Tuesday 7 February 2006

The Adventures of Pluto Nash

OK, let me get the bad stuff out of the way first. This film holds a record. That record is "The Biggest Box Office Loss In Cinematic History."

Read that sentence again. I'll wait for you.

Done? OK, good. Oh, you need more information? Well it lost $98 million at the US box office, a loss so great it was never released in the cinema in the UK and went straight to DVD. I bought it because I had three of my "4 for £30" in HMV and needed another. You ever noticed that? You get three for a four offer (or two for a three offer) and just can't find anything you want that's in the offer and you don't already own. I suspect a conspiracy, but that's for another day.

So I took a chance. I like Eddie Murphy's films and thought: How bad could it be? I didn't know about the record it held at this point.

I have to say, I like this film. It's one of my favourites, not least because it's first on my DVD shelf.1

Plot: In the not too distant future the moon has been colonised and has become like Vegas, since gambling is outlawed everywhere else. Naturally this means you've got gangsters, lounge singers, hustlers, heavies and club owners being pressured to sell up. In space!

The story is not original by any means, but somehow setting it in space makes it fresh and original. There's some great jokes, good action scenes and great looking sets.

There's a good (an unexpected) twist at the end, one of the best fight scenes of it's type2 and the obligatory over the top bad guy death.

Production: The score is (as far as I can tell) original and the special effects are special. It sticks to the second rule of sci-fi: never break the known laws of physics. There's actually some clever ideas in there, like rill-hopping - an old smuggler's trick, and a lot of futuristic-retro like the design of the laser guns which resemble closely berettas used in the 40s Chicago films we've all seen. However it never suffers from looking "too clever for it's own good" as you might expect from a film trying to show modern style designs for futuristic gadgets.

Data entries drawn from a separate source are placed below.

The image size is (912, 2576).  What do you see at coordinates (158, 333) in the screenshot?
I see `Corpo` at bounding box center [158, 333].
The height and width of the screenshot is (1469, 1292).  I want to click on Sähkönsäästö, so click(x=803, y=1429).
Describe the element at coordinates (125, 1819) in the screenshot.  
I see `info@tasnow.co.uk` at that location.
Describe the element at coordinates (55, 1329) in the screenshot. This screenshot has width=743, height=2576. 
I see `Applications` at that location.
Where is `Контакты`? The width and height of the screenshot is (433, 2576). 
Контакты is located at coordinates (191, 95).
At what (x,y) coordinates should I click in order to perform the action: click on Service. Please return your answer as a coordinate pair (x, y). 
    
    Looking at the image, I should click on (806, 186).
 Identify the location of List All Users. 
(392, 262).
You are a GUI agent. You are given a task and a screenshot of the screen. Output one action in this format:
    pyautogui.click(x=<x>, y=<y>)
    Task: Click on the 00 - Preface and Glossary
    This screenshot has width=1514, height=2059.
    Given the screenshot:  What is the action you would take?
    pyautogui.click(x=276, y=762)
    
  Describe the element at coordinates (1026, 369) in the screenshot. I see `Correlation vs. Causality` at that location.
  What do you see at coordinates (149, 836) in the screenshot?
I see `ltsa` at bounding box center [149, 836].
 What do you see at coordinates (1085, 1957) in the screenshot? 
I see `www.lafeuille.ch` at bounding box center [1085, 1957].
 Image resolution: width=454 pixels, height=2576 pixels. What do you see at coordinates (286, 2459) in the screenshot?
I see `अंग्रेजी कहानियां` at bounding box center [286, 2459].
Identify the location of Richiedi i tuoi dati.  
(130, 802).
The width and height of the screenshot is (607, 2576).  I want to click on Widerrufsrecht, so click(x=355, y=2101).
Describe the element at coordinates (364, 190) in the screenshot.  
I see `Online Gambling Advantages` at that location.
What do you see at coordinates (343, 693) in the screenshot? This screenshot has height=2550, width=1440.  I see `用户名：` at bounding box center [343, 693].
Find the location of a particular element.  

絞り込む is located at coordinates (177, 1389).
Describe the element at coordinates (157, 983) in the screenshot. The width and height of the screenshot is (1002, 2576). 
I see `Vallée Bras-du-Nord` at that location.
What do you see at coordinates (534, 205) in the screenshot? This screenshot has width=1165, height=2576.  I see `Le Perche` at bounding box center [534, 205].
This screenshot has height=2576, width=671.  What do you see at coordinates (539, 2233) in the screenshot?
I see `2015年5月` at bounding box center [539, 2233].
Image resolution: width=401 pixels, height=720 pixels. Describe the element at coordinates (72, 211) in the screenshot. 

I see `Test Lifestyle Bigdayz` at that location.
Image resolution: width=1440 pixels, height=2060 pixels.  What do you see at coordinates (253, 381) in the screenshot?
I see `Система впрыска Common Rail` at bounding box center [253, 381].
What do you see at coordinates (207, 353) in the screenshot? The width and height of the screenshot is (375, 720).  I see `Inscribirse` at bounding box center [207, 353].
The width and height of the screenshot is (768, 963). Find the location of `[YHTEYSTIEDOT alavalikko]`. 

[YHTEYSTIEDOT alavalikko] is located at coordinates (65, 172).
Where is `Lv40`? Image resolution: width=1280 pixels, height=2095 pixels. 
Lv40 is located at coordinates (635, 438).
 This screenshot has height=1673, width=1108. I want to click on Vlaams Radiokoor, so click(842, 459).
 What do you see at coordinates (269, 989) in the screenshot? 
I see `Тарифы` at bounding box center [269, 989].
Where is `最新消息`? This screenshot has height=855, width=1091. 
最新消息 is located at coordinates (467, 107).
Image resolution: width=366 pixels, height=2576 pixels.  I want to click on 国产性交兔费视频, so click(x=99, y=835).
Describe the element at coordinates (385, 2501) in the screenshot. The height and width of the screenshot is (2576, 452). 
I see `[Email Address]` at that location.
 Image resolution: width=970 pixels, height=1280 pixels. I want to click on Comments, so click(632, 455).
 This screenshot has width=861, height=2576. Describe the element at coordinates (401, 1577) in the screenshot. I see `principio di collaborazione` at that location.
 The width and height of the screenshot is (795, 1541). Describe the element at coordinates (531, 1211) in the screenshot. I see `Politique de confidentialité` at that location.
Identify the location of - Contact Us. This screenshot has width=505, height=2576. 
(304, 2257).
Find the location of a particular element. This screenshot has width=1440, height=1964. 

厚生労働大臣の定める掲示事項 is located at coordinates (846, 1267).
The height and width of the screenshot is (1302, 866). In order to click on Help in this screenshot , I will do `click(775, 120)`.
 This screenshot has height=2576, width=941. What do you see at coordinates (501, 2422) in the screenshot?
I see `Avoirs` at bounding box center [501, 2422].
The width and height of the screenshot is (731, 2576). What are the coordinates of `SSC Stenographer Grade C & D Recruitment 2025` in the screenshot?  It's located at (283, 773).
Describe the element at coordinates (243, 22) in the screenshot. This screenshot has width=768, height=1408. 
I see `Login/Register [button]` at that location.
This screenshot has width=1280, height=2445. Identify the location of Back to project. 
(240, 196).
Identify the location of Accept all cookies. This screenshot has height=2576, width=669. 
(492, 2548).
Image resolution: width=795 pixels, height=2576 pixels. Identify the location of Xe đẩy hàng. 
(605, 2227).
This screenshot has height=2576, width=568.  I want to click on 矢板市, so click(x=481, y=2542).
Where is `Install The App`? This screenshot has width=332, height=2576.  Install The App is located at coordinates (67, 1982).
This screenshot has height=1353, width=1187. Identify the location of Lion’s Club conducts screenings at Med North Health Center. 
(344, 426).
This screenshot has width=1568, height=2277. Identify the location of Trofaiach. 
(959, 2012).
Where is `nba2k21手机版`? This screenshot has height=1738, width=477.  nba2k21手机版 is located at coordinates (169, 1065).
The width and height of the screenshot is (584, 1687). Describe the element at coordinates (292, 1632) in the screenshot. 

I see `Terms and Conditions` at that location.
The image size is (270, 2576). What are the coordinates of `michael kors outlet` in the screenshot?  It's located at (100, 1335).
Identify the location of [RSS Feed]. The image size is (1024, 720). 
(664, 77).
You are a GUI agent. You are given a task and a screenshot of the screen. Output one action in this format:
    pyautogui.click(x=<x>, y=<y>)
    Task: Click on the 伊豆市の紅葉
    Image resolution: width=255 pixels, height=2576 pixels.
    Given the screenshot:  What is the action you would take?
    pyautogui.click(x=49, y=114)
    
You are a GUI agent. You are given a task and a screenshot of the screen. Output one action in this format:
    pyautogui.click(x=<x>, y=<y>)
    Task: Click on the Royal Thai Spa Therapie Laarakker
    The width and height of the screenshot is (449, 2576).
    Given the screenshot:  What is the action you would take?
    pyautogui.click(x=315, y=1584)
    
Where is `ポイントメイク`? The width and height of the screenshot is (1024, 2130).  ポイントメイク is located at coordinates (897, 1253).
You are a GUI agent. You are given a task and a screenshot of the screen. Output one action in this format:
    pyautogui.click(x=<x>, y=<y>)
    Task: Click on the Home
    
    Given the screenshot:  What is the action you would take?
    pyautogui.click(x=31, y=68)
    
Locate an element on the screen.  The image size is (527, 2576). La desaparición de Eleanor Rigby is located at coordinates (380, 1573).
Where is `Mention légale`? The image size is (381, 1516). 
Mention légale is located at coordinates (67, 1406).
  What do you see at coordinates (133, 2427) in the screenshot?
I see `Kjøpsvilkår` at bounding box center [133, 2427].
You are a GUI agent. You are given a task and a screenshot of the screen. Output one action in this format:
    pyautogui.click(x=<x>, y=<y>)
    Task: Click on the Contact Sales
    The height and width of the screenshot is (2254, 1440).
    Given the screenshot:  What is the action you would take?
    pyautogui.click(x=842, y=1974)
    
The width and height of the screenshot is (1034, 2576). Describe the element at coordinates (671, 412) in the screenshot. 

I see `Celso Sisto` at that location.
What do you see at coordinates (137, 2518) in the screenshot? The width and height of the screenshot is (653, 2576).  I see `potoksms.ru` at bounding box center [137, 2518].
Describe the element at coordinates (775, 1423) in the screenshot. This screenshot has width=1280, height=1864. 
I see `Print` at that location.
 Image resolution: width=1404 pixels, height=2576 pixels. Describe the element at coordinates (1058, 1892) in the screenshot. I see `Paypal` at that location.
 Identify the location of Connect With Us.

Cast: Eddie Murphy is .....Eddie Murphy. In space! Randy Quaid steals every scene he's in as Murphy's robotic bodyguard Bruno. Not easy given his co-star's on screen magnetism. Look out for John Cleese's cameo. It's brief, but doubly funny because he's playing his stereotypically English character, and not, at the same time.

Reasons to see it: It's bloody funny. It's well made. It's got Eddie Murphy and Randy Quaid. It's got explosions, guns, robots, spacesuits and hovercars.

Don't let it's record put you off. Just because the Americans didn't like it, shouldn't put you off. We all know Americans have no taste when it comes to movies3.

Score: Hard to score really: 8.3/10

OQ: "Oh great! So I'll just sit here and blow up shall I?"

1A prize to the first person who can tell me why it's first on the shelf.
2Which type, I can't tell you without giving the ending away.
3This is, of course a joke. I have friends and family in the US and their taste is excellent. Even if they did elect George W Bush. Twice.